This works fine for machines directly connected to the Internet (a small web installer downloads the necessary files), but what about machines wanting to compile Rust that don't have a direct Internet connection? Is there an easy way to bootstrap that in this situation, for example downloading a single zip file or executable installer that has only the C++ build tools?
I also have the same task.
When i try to download this pack from miscrosoft - it downloaded only installer, installed it to the system and then propmted me to install the main pack of 3.9 Gb size!!!! Is it really necessary to install such huge pack of ... what???
And how to simplify this without direct internet connection?
So i can't install Rust because i can't install build tools directly - what should i do???
Maybe the solution is to migrate to clang-cl instead? Since it is MSVC compatible, and both Google and Mozilla use it for Chrome and Firefox correspondingly.
Using clang-cl does not eliminate the need for the rest of the VC++ toolchain as LLVM is not a complete toolchain on its own. The VC++ and Windows SDK libraries are still required to link Rust binaries.

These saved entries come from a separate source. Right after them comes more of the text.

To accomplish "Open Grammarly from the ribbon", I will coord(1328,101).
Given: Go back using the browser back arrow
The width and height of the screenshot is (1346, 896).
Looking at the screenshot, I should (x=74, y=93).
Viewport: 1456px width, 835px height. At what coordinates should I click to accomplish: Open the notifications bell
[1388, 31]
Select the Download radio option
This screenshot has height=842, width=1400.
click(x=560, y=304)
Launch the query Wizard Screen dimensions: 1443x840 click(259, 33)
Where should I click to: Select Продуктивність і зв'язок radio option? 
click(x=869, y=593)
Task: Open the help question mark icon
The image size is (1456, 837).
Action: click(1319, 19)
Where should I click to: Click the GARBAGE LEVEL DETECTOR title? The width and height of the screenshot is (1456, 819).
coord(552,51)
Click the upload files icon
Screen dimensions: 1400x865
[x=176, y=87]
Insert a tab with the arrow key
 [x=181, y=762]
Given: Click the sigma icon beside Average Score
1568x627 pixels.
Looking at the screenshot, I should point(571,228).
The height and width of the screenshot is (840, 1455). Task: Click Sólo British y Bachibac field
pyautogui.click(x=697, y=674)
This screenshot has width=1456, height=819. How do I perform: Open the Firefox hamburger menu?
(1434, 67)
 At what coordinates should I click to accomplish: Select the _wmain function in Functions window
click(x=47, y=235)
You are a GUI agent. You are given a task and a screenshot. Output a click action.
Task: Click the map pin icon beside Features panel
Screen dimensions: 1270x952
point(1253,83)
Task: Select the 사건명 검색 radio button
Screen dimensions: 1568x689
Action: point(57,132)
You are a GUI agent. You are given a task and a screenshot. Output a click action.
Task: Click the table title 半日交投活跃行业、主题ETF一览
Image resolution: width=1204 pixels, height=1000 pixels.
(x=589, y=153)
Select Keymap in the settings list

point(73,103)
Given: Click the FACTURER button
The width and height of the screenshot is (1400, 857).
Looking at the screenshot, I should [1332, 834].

Is this a hard requirement that's going to stay, or just a matter of not having enough components/features shipped with Rust yet?
I recall there was some work to link with Windows DLLs directly, instead of via intermediate .lib file. Will that help, at least for "hello world" exes?
VC++ will remain a hard requirement for the -msvc toolchain. In order to be compatible with VC++ compiled code, we have to link to the VC++ CRT, which requires installing VC++ as there is no way we can ship that with Rust nor create a replacement.